D’une façon générale, les territoires ruraux et les villes de province sont restés plus conservateurs et sont souvent dépassés par le phénomène de la banalisation du cannabis. Il est donc plus facile de dresser la carte de la diabolisation du cannabis que de dessiner celle des régions où il bénéficie d’une marge de tolérance.
Les grandes villes où survit une tradition bourgeoise comme Bordeaux, Lyon ou Orléans sont traditionnellement moins portées à tolérer le cannabis que des villes comme Marseille, Grenoble ou Dunkerque, à la population plus jeune, laborieuse et métissée. De même, les régions viticoles dans lesquelles la culture du vin est restée très ancrée (Bordeaux, Bourgogne, Val de Loire), ainsi que toutes celles où la consommation d’alcool par habitant est restée forte (Bretagne, Vendée, Normandie) sont réputées hostiles aux fumeurs. Enfin les régions où le vieillissement de la population est à l’œuvre (Limousin, Auvergne, Bourgogne) fournissent de gros contingents aux opposants de la cause cannabique contrairement à l’Ile de France et au département du 93, le plus jeune de France.
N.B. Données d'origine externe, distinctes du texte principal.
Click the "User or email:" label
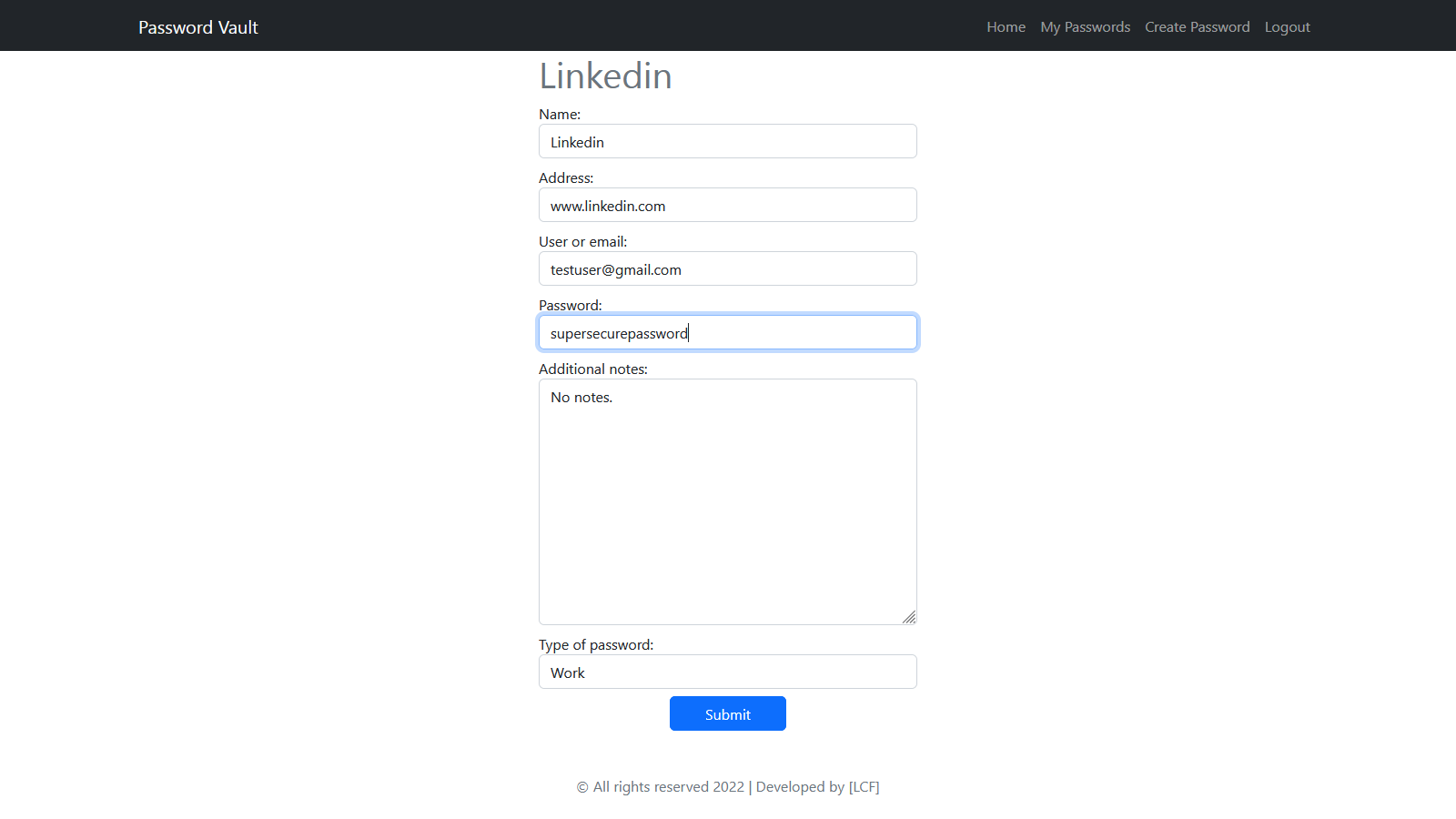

Ce décalage d’appréciation entre les opposants et les partisans à plus de libéralisation se traduit souvent dans l’attitude des forces de l’ordre et des juridictions pénales. En effet, la démocratie locale fonctionne. Si l’opinion est très remontée contre le cannabis, les riverains mobilisés contre l’apparition du moindre trafic, les élus locaux doivent en tenir compte dans leur approche de terrain et la pression pour agir a vite fait de remonter jusqu’aux forces de l’ordre et aux fonctionnaires des douanes. L’attitude des maires et des conseillers généraux est souvent déterminante.
Dans ce paysage contrasté, le cannabiculteur qui produit pour sa propre consommation ne fait pas l’objet d’une persécution systématique. S’il s’en tient à quelques pieds au fond de son terrain ou sous les lampes de son grenier, il n’encourt que peu de risque de voir la foudre judiciaire s’abattre sur son jardin secret. Tout est affaire de tact et de mesure, de seuils, de sens des limites, de discrétion, en un mot : de responsabilité. Le cultivateur en herbe est mieux perçu dans l’opinion que le consommateur lambda qui rase les murs pour aller s’approvisionner dans les cités. Son image est socialement plus acceptable. Encore doit-il se montrer à la hauteur de cette flatteuse réputation de gentleman farmer libertaire et épicurien.